By Brenda Eubanks Burnette
I just found several old Thanksgiving postcards with citrus themes that are quite beautiful. They are from an era when postage was a penny, and people sent postcards to friends and family on holidays. With everything going on in our world today, the postcards reminded me of the importance in reflecting on what’s good in our lives.
An article from the proceedings of the 1937 Golden Jubilee (50th) Meeting called “Society Reminiscences” by H.G. Hastings recounted some of the early hardships for Florida growers. Hastings lived in Florida from 1883 to 1899, when “it was real pioneering, the building of houses to live in, clearing land in the almost unbroken pine forests and planting orange trees of any and every kind of questionable pedigree. Few, if any, of us knew any better. Little or no orange nursery stock was available. The game frequently played was to induce the native cracker, who had a few bearing trees around his cabin, to part with them for a few dollars per tree.”
According to Hastings, struggles growing a crop included “the nearly starving seven dollar cow and the razor back hogs that, in those days were worse and more damaging pests to the orange and vegetable growers than all the later pests and diseases. The range cow and the hog owner was king in those days and, if you couldn’t do the almost impossible task of building a fence that would turn these animals, it was just too bad for you. It was free range country and a fruit or vegetable grower had no rights that a scrub cow or a razor back hog was bound to respect and the courts in many counties were loaded with cases against fruit and vegetable growers, who disputed with a shotgun, rifle, or sometimes poison, the rights of these predatory animals.”
But perhaps the most interesting observation from Hastings was this: “The rules of the fruit and vegetable growing game in Florida had not been worked out. Florida conditions were and are different from anywhere else in this country and probably in the world and the larger part of the failures and disappointments of those days came from our ignorance of how to do things right under conditions that none of us from other states and sections had ever experienced before. One of the most striking things in the situation was that the most successful of those of the early days were mostly professional or business men, who had never had anything to do with fruit or vegetable growing or farming before they came to Florida. While they had plenty to learn, they had the advantage of nothing to unlearn and they were fully open-minded, while the men who had followed horticultural or agricultural pursuits in other states, were handicapped by their past experiences and practices under entirely different conditions. Through this half century we are now celebrating, the men who have composed the membership of this organization, both those who have passed and those present, have unselfishly worked out the rules of the game to large degree.”

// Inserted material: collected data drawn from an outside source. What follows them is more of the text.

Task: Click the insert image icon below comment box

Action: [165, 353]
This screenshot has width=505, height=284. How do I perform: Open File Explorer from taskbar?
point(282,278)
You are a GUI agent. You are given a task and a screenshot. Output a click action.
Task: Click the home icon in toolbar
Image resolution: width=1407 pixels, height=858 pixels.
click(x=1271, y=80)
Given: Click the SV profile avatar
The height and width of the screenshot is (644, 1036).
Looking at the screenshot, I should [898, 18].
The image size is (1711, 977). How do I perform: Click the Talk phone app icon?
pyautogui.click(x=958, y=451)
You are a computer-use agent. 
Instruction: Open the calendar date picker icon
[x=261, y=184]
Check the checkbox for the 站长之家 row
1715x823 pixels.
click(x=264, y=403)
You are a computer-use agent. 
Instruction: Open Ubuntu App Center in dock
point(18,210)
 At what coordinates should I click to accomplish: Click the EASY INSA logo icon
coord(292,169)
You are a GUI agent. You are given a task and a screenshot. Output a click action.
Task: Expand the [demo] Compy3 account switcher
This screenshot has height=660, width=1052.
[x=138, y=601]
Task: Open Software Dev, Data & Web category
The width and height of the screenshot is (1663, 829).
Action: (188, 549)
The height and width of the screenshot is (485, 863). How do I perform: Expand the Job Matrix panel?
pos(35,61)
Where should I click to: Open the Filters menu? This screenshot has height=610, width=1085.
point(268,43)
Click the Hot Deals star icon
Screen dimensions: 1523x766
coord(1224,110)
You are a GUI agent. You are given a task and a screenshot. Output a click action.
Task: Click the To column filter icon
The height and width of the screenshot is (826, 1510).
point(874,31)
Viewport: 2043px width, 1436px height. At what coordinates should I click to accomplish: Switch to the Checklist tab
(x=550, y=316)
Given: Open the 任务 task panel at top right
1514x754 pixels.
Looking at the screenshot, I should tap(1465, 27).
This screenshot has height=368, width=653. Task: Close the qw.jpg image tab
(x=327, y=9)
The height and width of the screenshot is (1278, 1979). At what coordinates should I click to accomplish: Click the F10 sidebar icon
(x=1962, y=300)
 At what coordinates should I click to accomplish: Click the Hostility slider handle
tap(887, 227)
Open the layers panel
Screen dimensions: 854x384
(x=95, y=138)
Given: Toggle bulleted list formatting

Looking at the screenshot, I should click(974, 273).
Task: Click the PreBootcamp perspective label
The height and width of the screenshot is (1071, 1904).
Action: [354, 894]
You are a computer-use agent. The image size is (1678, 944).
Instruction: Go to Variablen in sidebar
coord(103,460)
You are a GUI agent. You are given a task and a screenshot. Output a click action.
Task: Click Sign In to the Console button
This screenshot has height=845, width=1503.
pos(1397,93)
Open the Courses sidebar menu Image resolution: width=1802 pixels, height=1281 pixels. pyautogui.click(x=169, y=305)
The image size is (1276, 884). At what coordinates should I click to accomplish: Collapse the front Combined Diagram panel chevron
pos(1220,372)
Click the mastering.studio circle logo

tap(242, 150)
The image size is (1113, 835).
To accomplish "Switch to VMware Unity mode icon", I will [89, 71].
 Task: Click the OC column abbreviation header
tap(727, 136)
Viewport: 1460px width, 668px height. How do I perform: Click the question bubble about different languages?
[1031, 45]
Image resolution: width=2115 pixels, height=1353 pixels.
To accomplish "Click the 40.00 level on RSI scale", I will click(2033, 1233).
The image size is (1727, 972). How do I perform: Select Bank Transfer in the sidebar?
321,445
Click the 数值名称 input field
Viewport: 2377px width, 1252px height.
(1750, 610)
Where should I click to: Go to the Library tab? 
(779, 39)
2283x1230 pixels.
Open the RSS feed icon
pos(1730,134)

Hopefully as we move forward, we will continue to look back and make our own “Society Reminiscences” — thankful for progress that has been made and hopefully learning from our mistakes.
The pandemic, though dreadful, has brought home and family back to the forefront, making them priorities in our lives that many may have neglected due to work and travel. May you find your own Thanksgiving joys this year as you take stock of the blessings in your life!
Brenda Eubanks Burnette is executive director of the Florida Citrus Hall of Fame. Pieces of the Past is presented in partnership with Florida Southern College’s McKay Archives Center in Lakeland.